As output, give the exact lines from the one containing "640x361 pixels." through the end of the listing below, both included, without the pictures.

::: DATASET RECORDS :::

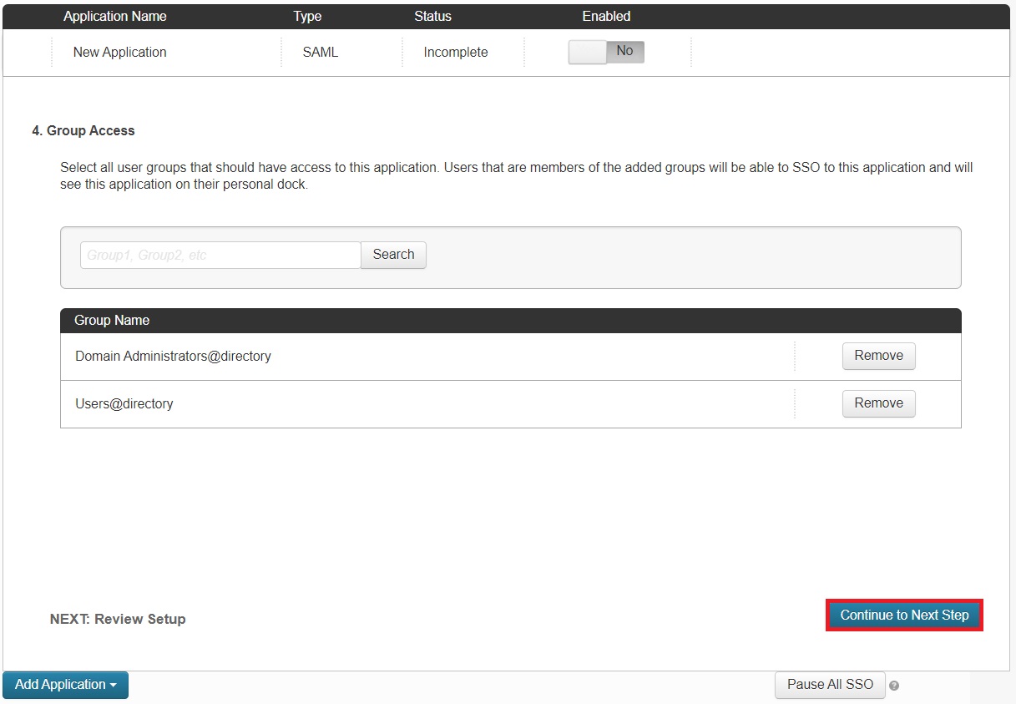This screenshot has height=704, width=1016.
Task: Open the Add Application dropdown arrow
Action: click(114, 685)
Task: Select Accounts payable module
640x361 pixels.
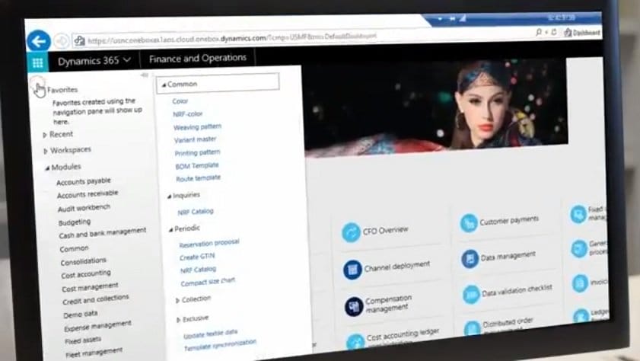Action: [x=83, y=182]
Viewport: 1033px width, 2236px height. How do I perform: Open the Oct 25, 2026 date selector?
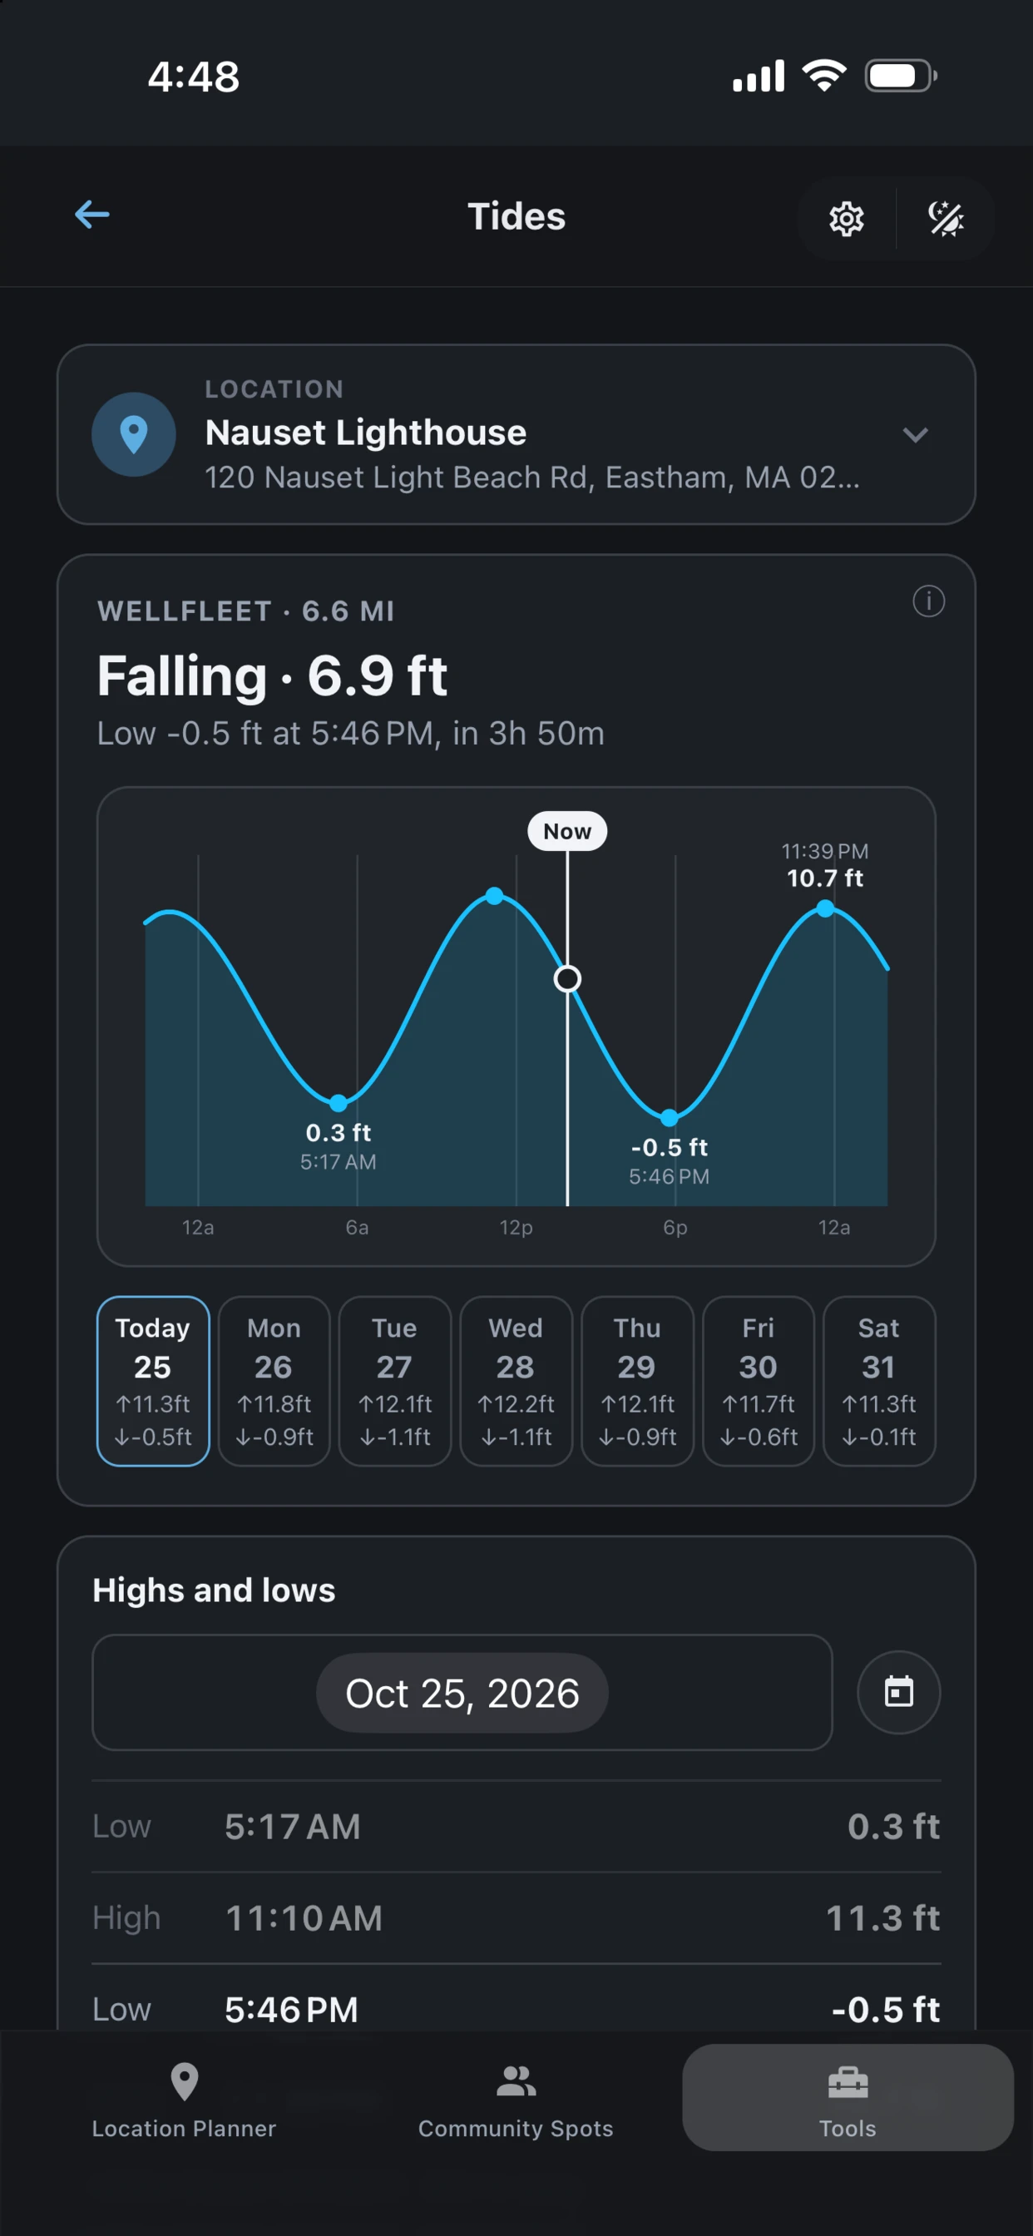coord(462,1692)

:::

| ANSWER BOX |
640x361 pixels.
Action: [x=83, y=182]
Viewport: 1033px width, 2236px height. How do I perform: Open the Oct 25, 2026 date selector?
coord(462,1692)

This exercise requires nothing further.